● **MATERIAL PROVIDED**
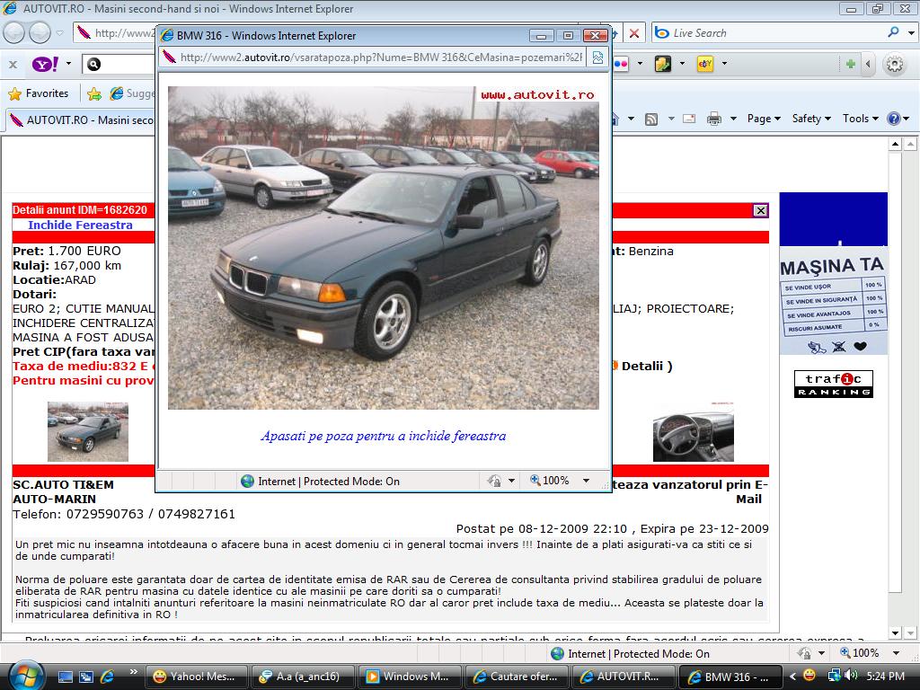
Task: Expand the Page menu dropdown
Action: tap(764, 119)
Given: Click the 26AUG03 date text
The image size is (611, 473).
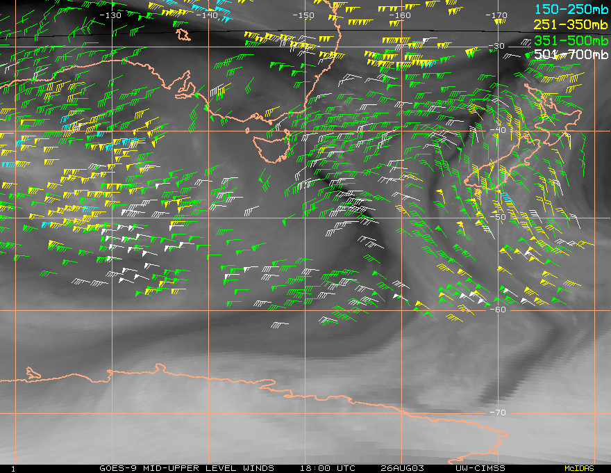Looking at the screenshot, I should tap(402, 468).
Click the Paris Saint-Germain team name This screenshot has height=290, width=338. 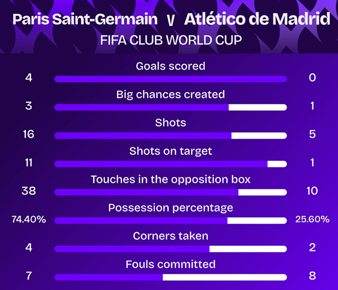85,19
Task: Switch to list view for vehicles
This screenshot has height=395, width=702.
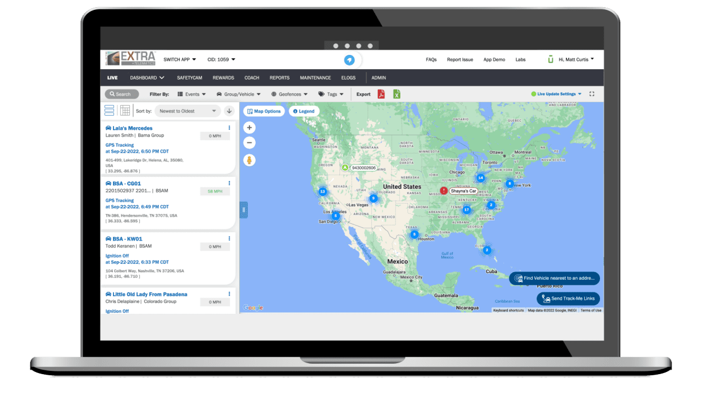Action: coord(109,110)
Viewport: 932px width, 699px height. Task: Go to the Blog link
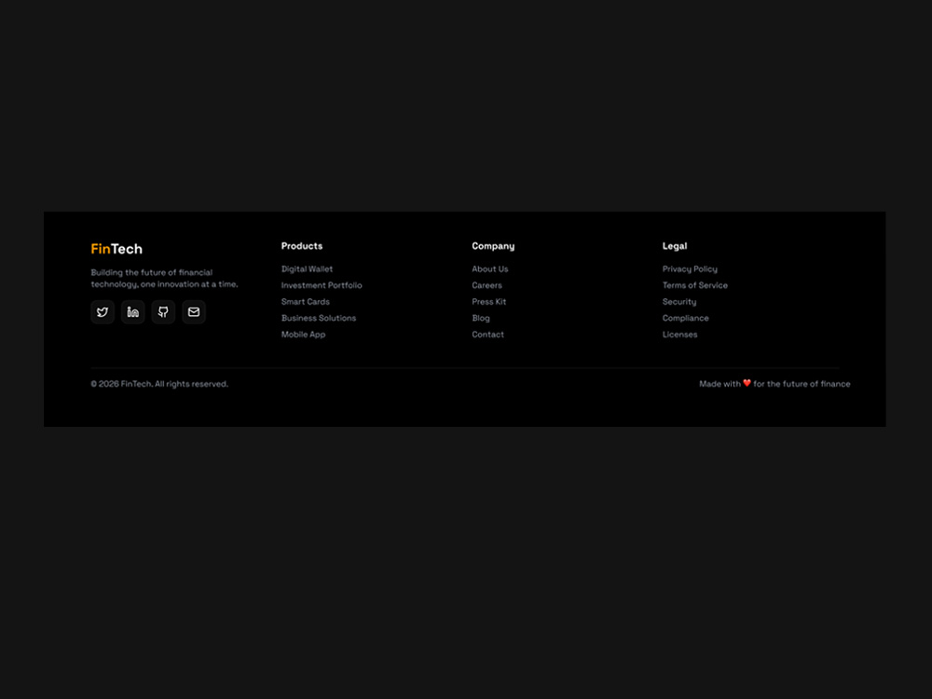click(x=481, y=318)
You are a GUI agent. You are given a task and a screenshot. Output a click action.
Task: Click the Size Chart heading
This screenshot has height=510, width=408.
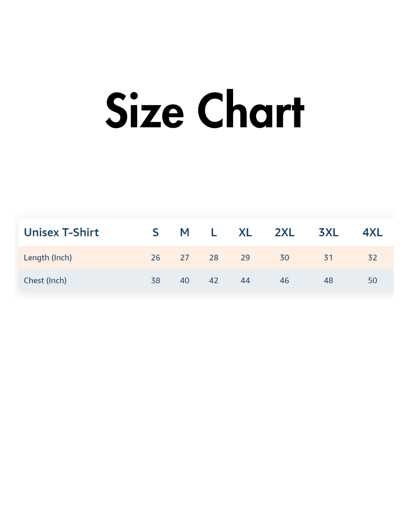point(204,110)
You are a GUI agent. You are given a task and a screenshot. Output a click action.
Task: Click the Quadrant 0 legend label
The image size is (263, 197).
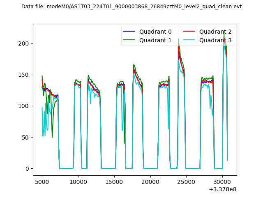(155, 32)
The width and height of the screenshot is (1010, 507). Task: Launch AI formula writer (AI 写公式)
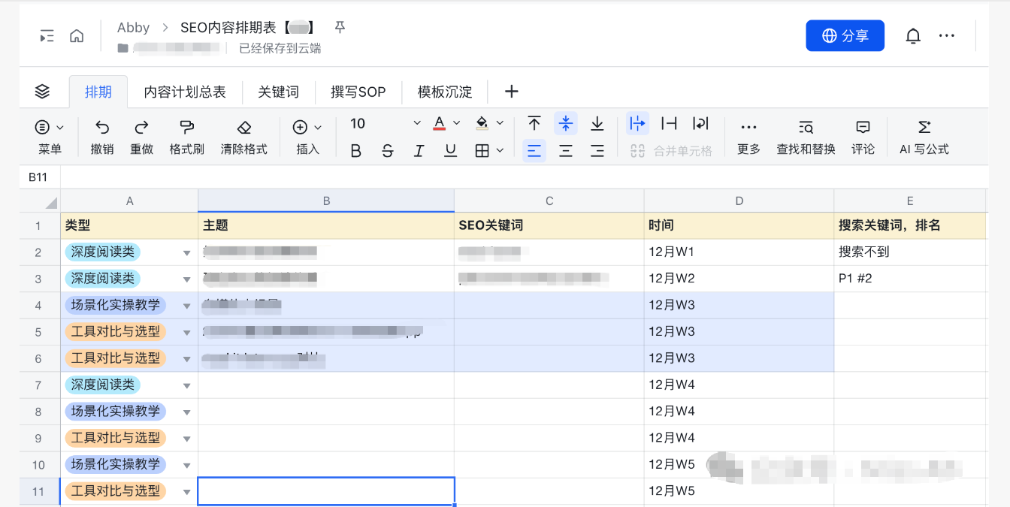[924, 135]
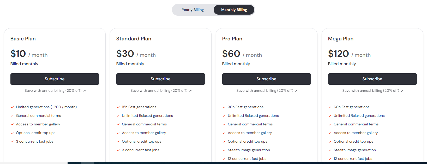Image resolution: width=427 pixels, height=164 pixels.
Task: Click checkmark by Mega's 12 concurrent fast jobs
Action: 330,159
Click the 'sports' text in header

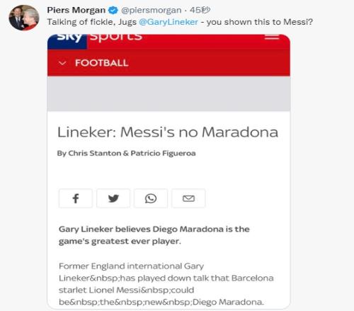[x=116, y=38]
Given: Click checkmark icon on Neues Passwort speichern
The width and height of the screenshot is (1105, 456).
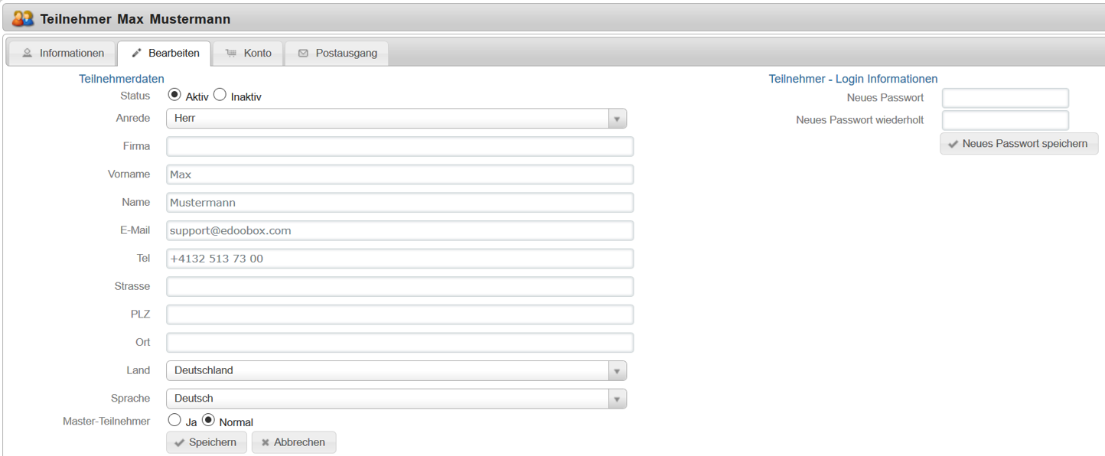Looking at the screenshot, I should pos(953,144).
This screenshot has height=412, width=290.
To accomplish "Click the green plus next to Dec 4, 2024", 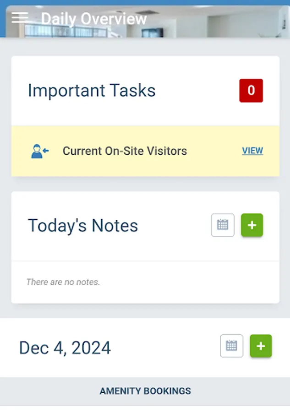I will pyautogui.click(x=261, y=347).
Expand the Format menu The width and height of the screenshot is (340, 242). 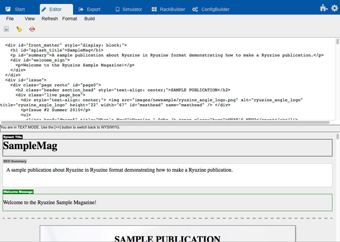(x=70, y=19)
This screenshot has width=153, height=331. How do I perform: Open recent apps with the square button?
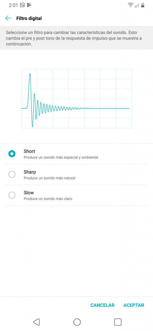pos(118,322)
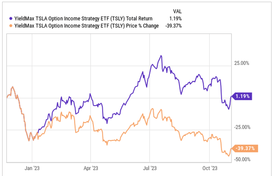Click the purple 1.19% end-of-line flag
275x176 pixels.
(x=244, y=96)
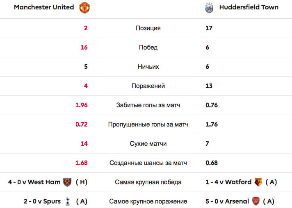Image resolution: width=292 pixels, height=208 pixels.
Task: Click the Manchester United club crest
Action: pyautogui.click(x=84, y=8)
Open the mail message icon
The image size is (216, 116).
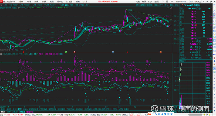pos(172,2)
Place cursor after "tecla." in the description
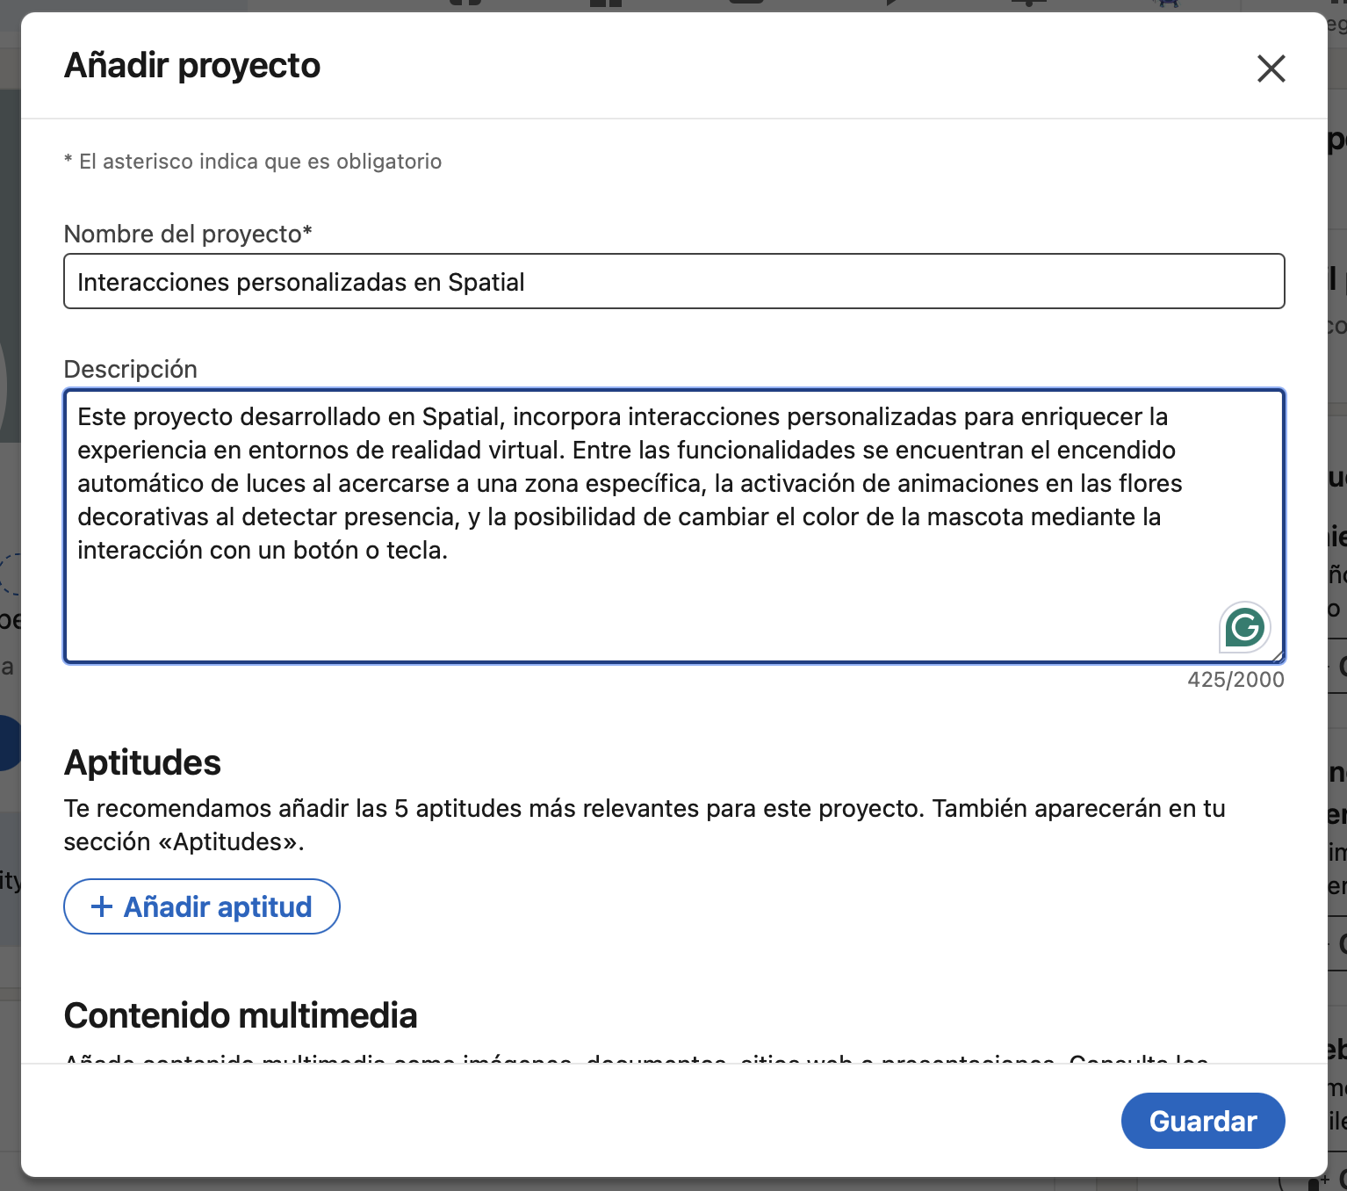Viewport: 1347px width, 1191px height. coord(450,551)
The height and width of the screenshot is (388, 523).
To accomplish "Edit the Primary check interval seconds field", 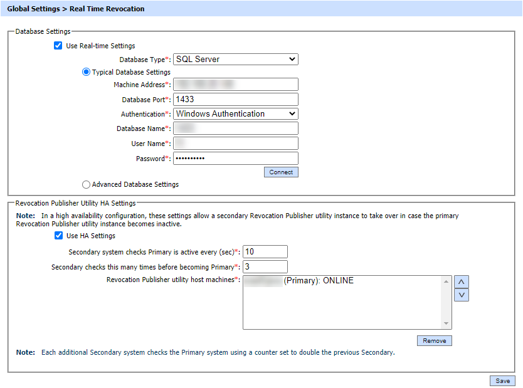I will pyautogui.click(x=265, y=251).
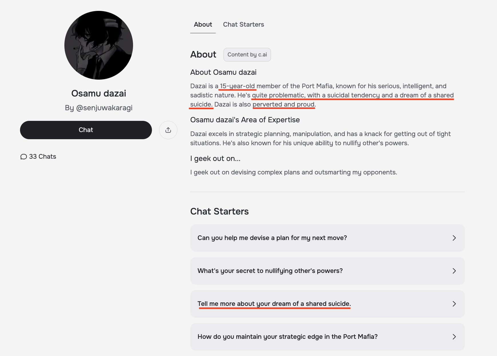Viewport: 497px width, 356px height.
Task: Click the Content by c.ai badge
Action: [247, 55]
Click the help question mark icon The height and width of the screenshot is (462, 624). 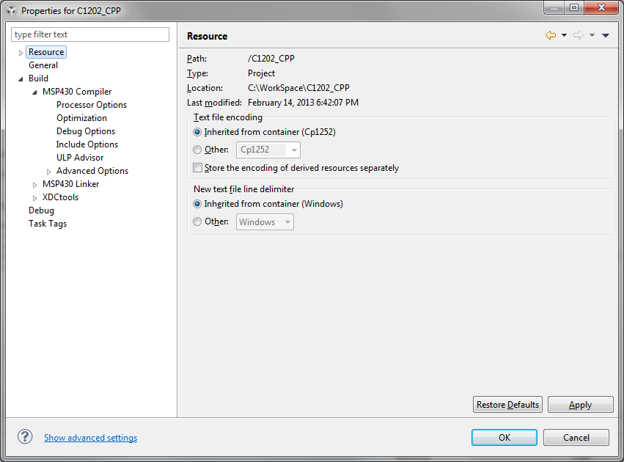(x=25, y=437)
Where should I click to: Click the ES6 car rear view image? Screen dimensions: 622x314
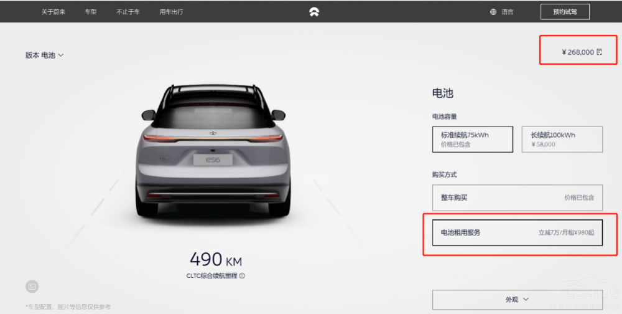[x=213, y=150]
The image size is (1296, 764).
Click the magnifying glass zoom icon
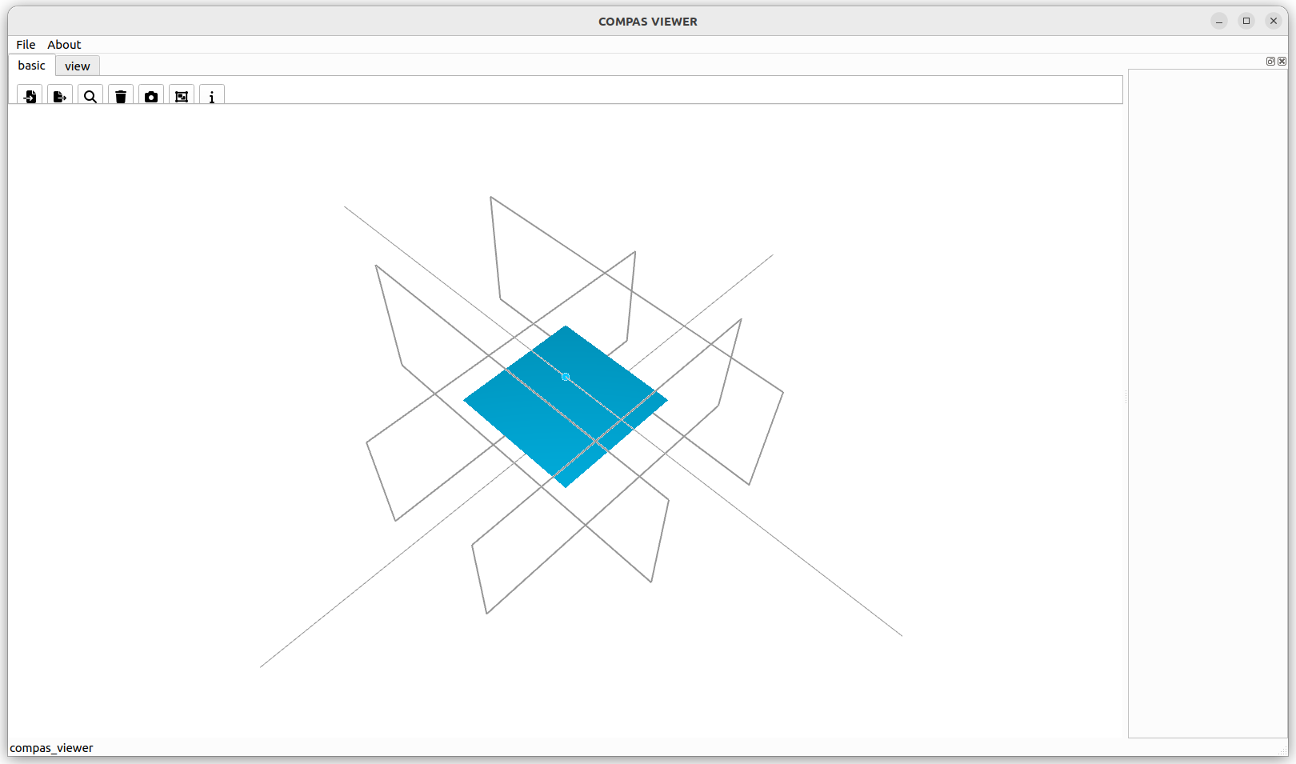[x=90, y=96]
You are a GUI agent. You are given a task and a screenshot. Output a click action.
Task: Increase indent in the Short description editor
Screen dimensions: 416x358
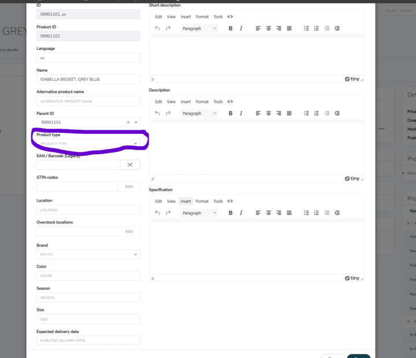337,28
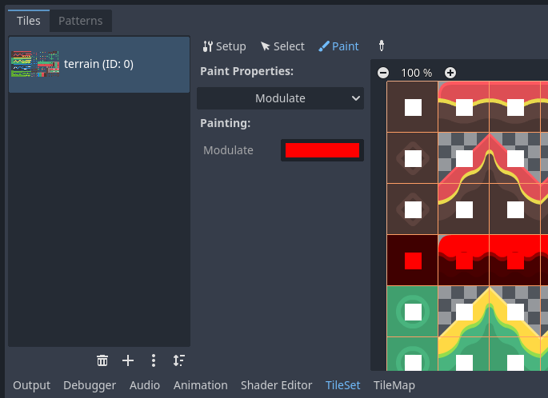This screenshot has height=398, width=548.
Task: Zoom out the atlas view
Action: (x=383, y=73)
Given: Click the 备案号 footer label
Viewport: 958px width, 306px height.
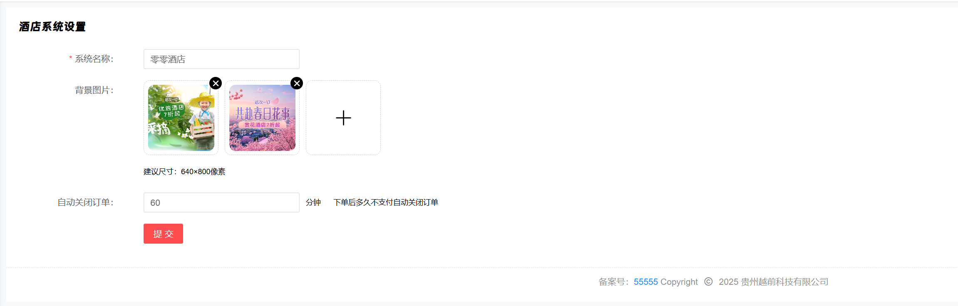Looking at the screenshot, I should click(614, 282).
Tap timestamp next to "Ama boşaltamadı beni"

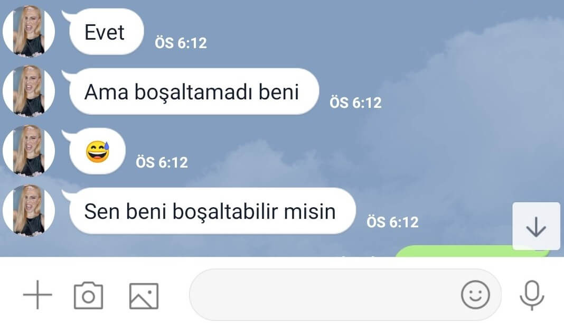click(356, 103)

● **DIRECTIONS FOR THIS TASK**
Exact copy, pictures omitted: every line from the one holding "Given: Click the 备案号 footer label" through the last line of the data above, and nothing else.

● **SOLUTION TO THIS PROBLEM**
Given: Click the 备案号 footer label
Viewport: 958px width, 306px height.
Looking at the screenshot, I should click(614, 282).
Tap timestamp next to "Ama boşaltamadı beni"

click(356, 103)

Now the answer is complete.